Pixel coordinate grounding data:
Segment Open
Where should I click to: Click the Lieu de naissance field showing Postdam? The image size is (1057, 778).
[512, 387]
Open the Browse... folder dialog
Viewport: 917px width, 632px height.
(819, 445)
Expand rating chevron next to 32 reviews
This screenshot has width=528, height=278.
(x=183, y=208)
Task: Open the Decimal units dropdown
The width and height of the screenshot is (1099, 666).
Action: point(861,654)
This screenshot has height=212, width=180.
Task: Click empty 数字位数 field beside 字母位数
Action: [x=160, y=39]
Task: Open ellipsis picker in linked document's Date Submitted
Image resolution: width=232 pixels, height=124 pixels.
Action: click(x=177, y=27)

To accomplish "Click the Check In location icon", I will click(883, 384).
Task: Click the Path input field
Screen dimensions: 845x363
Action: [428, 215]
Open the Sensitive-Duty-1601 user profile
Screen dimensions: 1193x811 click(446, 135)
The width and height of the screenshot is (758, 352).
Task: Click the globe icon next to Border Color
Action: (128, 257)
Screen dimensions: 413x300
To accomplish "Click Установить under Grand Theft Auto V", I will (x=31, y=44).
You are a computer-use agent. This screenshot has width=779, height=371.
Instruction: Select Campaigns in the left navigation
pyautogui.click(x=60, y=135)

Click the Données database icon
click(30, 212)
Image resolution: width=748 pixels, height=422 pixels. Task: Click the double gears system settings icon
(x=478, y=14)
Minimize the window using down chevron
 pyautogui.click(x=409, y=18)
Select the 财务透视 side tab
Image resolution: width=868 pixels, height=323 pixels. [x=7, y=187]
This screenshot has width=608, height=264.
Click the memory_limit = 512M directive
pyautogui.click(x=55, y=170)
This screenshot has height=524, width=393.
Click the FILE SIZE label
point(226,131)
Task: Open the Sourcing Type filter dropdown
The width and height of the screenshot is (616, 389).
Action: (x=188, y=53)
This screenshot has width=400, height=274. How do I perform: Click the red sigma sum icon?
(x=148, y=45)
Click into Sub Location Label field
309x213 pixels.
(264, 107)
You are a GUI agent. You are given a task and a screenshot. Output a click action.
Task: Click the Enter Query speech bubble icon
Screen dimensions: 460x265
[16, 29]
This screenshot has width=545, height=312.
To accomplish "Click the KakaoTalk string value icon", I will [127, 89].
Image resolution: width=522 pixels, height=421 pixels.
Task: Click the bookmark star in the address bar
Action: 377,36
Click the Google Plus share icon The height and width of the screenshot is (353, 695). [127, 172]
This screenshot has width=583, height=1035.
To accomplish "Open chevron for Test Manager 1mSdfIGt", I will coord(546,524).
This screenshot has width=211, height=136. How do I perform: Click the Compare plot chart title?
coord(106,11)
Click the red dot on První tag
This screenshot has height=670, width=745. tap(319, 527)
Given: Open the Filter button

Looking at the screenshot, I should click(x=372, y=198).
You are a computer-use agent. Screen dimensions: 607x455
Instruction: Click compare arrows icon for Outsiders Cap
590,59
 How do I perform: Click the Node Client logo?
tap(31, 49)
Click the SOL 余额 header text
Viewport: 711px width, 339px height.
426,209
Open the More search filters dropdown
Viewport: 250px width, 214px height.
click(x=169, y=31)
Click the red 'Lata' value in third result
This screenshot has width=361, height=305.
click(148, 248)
Segment Closed
Reply with only the number of lines in the entries that contain the word "computer".

2